Domingo 3 de Octubre del 2021

No seamos duros de corazón

Es agradable saber que un varón y una mujer que conocemos van a casarse. Son dos personas que, por amor, se sienten llamadas a compartir el resto de sus vidas.

Primera Lectura

La primera lectura, el salmo responsorial y el Evangelio convergen en el tema de la familia. Del Antiguo Testamento se lee la estupenda página del Génesis (2, 18-24) en la que Dios hace desfilar ante el hombre «Todas las bestias del campo y todos los pájaros del cielo» (ib 19) para que le dé a cada uno un nombre y vea si entre ellos encuentra una «ayuda adecuada». Adán pone nombre a cada animal, pero ninguno de ellos satisface su necesidad de compañía y amor. Entre tanta variedad de seres el hombre se encuentra solo, distanciado de ellos por el don altísimo de la inteligencia y de la voluntad que le hace «imagen» de Dios. Dios entonces provee a llenar su soledad: «No es bueno que el hombre esté solo; voy a hacerle una ayuda adecuada» (ib 18). Crea entonces a la mujer y cuando se la presenta, Adán prorrumpe en una exclamación de alegría, reconociendo en ella a la compañera del todo semejante: «¡Esta sí que es hueso de mis huesos y carne de mi carne!» (ib 23).

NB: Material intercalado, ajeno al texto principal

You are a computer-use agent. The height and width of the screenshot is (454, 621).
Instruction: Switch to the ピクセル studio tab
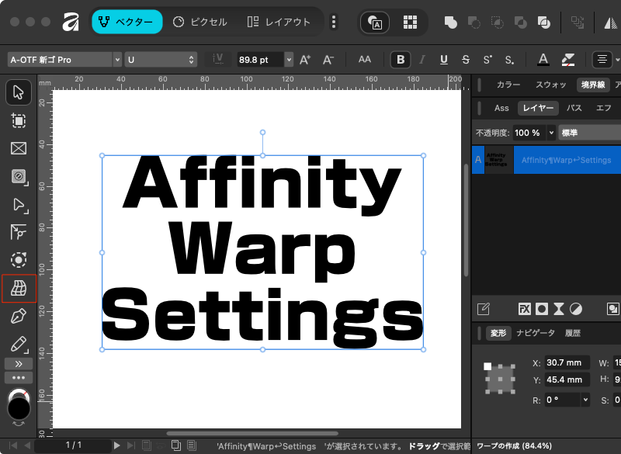[201, 22]
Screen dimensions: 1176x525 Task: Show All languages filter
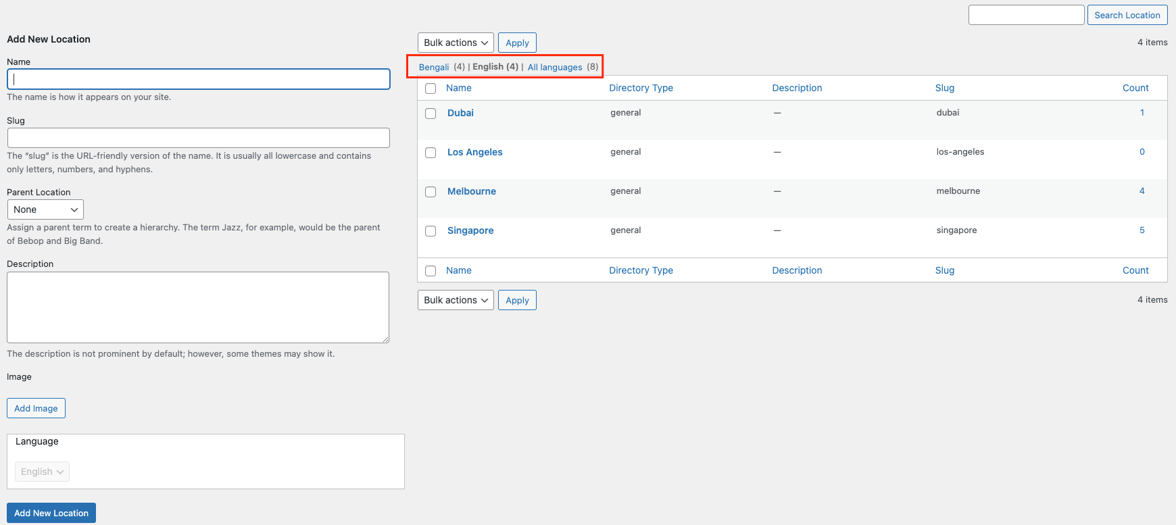pyautogui.click(x=554, y=67)
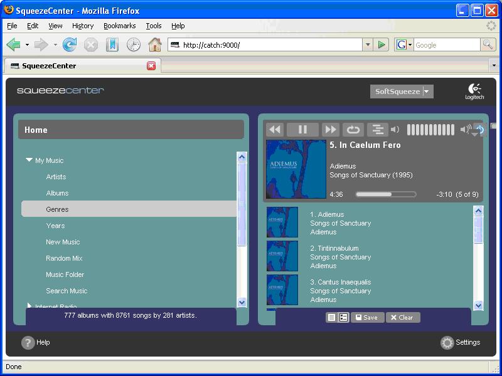Click the Help question mark icon
Image resolution: width=502 pixels, height=376 pixels.
(28, 342)
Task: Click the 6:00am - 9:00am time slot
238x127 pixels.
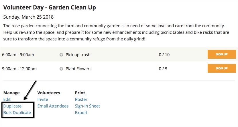Action: [x=18, y=54]
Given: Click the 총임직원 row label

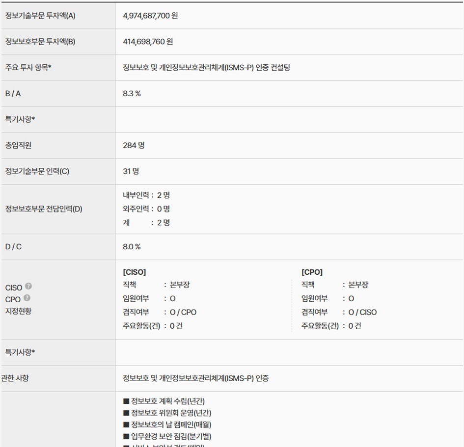Looking at the screenshot, I should 18,145.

Creada para ser ayuda del varón, la mujer lo completa, lo mismo que ella es completada por él. Idéntica naturaleza humana la de ambos, pero diferenciada en dos sexos que en plan de Dios tienen la gran función de integrarse, sostenerse mutuamente y colaborar con él a la multiplicación de la especie humana. Concluye, pues, el texto: «Por eso abandonará el hombre a su padre y a su madre y se unirá a su mujer y serán los dos una sola carne» (ib 24). La indisolubilidad del matrimonio tiene aquí su raíz y su razón profunda y sagrada.

Salmo

Dichoso el que teme al Señor y sigue sus caminos: comerá del fruto de su trabajo, será dichoso, le irá bien.

Segunda Lectura

En la carta a los hebreos se nos muestra a Jesús como el que se unió a todos los hombres en una misma condición, para conducirlos al Reino eterno al salvarlos por medio de su muerte.

Evangelio

Cuando los fariseos interrogaron a Jesús acerca del divorcio (Mc 10, 2-16) que Moisés había permitido en ciertos casos, no hizo distinción alguna y lo abrogó del modo más absoluto refiriéndose justamente a este texto de la Escritura. El Señor declara que las normas mosaicas fueron dadas por la «terquedad» de los hombres (ib 5), mientras que al principio de la creación no había sido así, pues al crear al hombre y a la mujer, Dios los quiso unidos «de modo que no fuesen dos, sino una sola carne». Y concluye: «Lo que Dios ha unido que no lo separe el hombre» (ib 9). Y remacha luego esta enseñanza a sus discípulos que le piden explicaciones ulteriores. De este modo la indisolubilidad del matrimonio ya afirmada en los albores de la humanidad es restablecida plenamente por Jesús. Ella asegura la estabilidad y la santidad de la familia no sólo para bien de los cónyuges, sino también de los hijos. Muy oportunamente el Evangelio del día termina con el trozo referente a los niños. Jesús dice a los discípulos que, molestos por el continuo asedio de los pequeños al Maestro, querían alejarlos: «Dejad que los niños se acerquen a mí: no se lo impidáis; de los que son como ellos es el Reino de Dios» (ib 14); y al abrazarlos y bendecirlos, cierto que acogía y bendecía a las madres que se los presentaban. El cometido de los padres cristianos es precisamente «inculcar la doctrina cristiana y las virtudes evangélicas a los hijos amorosamente recibidos de Dios» (LG 41). Repitiendo el gesto de las mujeres judías, los padres deben llevar a sus Hijos ante Jesús para que, bendecidos por él y creciendo en su escuela, conserven la inocencia y sean un día introducidos en el Reino de los cielos preparado para ellos. Así el matrimonio coopera a la difusión del Reino de Dios, como coopera también, pero por otros caminos, la virginidad consagrada. Dos vocaciones diferentes, pero igualmente necesarias y complementarias. Lo que hacen los padres en el ámbito de la familia para la educación cristiana de sus hijos, cumplen los consagrados en la sociedad en favor de los hijos ajenos, especialmente de los más abandonados y necesitados de guía para encontrar a Jesús y vivir según el Evangelio.